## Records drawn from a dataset
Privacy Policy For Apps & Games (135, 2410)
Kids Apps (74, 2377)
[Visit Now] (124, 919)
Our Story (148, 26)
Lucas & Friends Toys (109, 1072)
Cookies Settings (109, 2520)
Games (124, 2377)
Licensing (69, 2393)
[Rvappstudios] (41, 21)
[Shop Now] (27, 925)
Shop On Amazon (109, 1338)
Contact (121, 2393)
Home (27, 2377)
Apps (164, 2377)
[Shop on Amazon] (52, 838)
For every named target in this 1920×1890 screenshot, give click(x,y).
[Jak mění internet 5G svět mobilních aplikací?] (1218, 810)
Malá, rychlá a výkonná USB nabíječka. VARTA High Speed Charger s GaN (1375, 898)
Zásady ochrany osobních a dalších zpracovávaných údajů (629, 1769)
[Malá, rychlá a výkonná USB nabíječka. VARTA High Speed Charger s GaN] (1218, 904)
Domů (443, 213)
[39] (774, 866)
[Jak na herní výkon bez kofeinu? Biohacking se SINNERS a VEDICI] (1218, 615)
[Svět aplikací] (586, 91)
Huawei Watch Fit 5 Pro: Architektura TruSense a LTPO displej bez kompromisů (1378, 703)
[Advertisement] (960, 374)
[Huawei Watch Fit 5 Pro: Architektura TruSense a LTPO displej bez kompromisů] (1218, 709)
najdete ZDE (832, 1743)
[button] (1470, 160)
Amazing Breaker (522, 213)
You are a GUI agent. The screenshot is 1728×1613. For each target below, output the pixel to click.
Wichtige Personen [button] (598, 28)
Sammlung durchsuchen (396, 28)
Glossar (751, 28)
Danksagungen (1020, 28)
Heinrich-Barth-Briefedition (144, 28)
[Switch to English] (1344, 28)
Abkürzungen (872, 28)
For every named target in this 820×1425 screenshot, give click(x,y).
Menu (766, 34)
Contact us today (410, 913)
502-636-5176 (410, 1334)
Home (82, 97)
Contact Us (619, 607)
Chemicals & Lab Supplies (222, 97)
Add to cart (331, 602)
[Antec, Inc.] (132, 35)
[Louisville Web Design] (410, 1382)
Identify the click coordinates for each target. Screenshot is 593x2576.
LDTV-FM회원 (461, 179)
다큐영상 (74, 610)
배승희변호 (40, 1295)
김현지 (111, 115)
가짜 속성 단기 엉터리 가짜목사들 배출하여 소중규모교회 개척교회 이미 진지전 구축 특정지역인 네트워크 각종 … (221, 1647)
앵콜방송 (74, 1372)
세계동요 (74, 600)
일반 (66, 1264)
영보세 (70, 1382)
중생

## Exercise aim
Above are the records; reproduce all of them exactly.

## Exercise answer
Privacy Policy For Apps & Games (135, 2410)
Kids Apps (74, 2377)
[Visit Now] (124, 919)
Our Story (148, 26)
Lucas & Friends Toys (109, 1072)
Cookies Settings (109, 2520)
Games (124, 2377)
Licensing (69, 2393)
[Rvappstudios] (41, 21)
[Shop Now] (27, 925)
Shop On Amazon (109, 1338)
Contact (121, 2393)
Home (27, 2377)
Apps (164, 2377)
[Shop on Amazon] (52, 838)
For every named target in this 1920×1890 screenshot, give click(x,y).
[Jak mění internet 5G svět mobilních aplikací?] (1218, 810)
Malá, rychlá a výkonná USB nabíječka. VARTA High Speed Charger s GaN (1375, 898)
Zásady ochrany osobních a dalších zpracovávaných údajů (629, 1769)
[Malá, rychlá a výkonná USB nabíječka. VARTA High Speed Charger s GaN] (1218, 904)
Domů (443, 213)
[39] (774, 866)
[Jak na herní výkon bez kofeinu? Biohacking se SINNERS a VEDICI] (1218, 615)
[Svět aplikací] (586, 91)
Huawei Watch Fit 5 Pro: Architektura TruSense a LTPO displej bez kompromisů (1378, 703)
[Advertisement] (960, 374)
[Huawei Watch Fit 5 Pro: Architektura TruSense a LTPO displej bez kompromisů] (1218, 709)
najdete ZDE (832, 1743)
[button] (1470, 160)
Amazing Breaker (522, 213)
You are a GUI agent. The screenshot is 1728×1613. For each target below, output the pixel to click.
Wichtige Personen [button] (598, 28)
Sammlung durchsuchen (396, 28)
Glossar (751, 28)
Danksagungen (1020, 28)
Heinrich-Barth-Briefedition (144, 28)
[Switch to English] (1344, 28)
Abkürzungen (872, 28)
For every named target in this 820×1425 screenshot, give click(x,y).
Menu (766, 34)
Contact us today (410, 913)
502-636-5176 (410, 1334)
Home (82, 97)
Contact Us (619, 607)
Chemicals & Lab Supplies (222, 97)
Add to cart (331, 602)
[Antec, Inc.] (132, 35)
[Louisville Web Design] (410, 1382)
Identify the click coordinates for each target. Screenshot is 593x2576.
LDTV-FM회원 (461, 179)
다큐영상 (74, 610)
배승희변호 (40, 1295)
김현지 (111, 115)
가짜 속성 단기 엉터리 가짜목사들 배출하여 소중규모교회 개척교회 이미 진지전 구축 특정지역인 네트워크 각종 … (221, 1647)
앵콜방송 (74, 1372)
세계동요 (74, 600)
일반 (66, 1264)
영보세 (70, 1382)
중생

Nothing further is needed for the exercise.